> Section du document:

Comment en est-on arrivé là?
On peut toujours dire que ce n’est pas nouveau. Que le débat politique en France a souvent été polémique, voire violent, qu’il y a déjà longtemps que presque tous les coups sont permis, que les dizaines de milliers d’amendements de la France Insoumise et du Parti communiste, ne constituent pas tout à fait un record, et qu’en 2006, l’opposition de l’époque avait fait mieux pour le projet de privatisation de GDF… Que Fillon lui aussi a été victime de “révélations” plus ou moins avérées, même si celles-ci concernaient sa vie publique plus que sa vie privée. Que la violence et la diffusion de fake-news sont au menu des réseaux sociaux depuis qu’ils existent. Certes, mais le sentiment que quelque chose de nouveau est en train de se jouer, demeure.
L’impression que tous les garde-fous ont finalement sauté. Que tous les principes peuvent être transgressés au nom d’un combat ultime et supérieur: la lutte pour le pouvoir. En prenant la place que se partageaient depuis des décennies la droite et le Parti socialiste, Emmanuel Macron pensait réconcilier droite et gauche, il a bouleversé les codes. En moins de trois années d’exercice du pouvoir, il s’est attiré la haine de l’ensemble de ses concurrents. L’enjeu principal de la vie politique pour les trois quarts de l’échiquier politique national, est maintenant d’abattre Macron, unique objet de leur ressentiment. C’est leur seul programme connu à cette heure! Mais notre République ne prévoit pas que l’on puisse planter la tête d’un président au bout d’une pique à l’issue d’une manifestation de rue. Elle prévoit tout au plus que prenne sa place celui qui saura convaincre une majorité d’électeurs à la prochaine présidentielle.

> Extrait de données:
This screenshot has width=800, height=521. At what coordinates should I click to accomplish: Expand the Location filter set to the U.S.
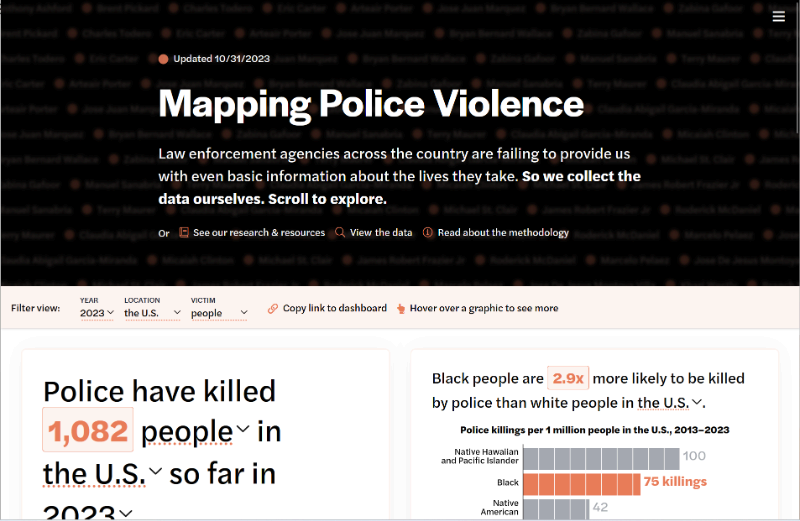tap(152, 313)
--
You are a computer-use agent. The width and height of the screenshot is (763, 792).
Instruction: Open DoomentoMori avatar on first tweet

> Tâches à réaliser:
1 > Selon la section du document, en quelle année l'opposition avait-elle fait mieux en nombre d'amendements, et sur quel projet ?
2 > Relevez tous les partis politiques désignés par leur nom dans la section du document.
Appuyez-vous uniquement sur la section du document pour répondre.

> Réponses attendues:
1 > En 2006, sur le projet de privatisation de GDF.

2 > La France Insoumise, le Parti communiste, le Parti socialiste.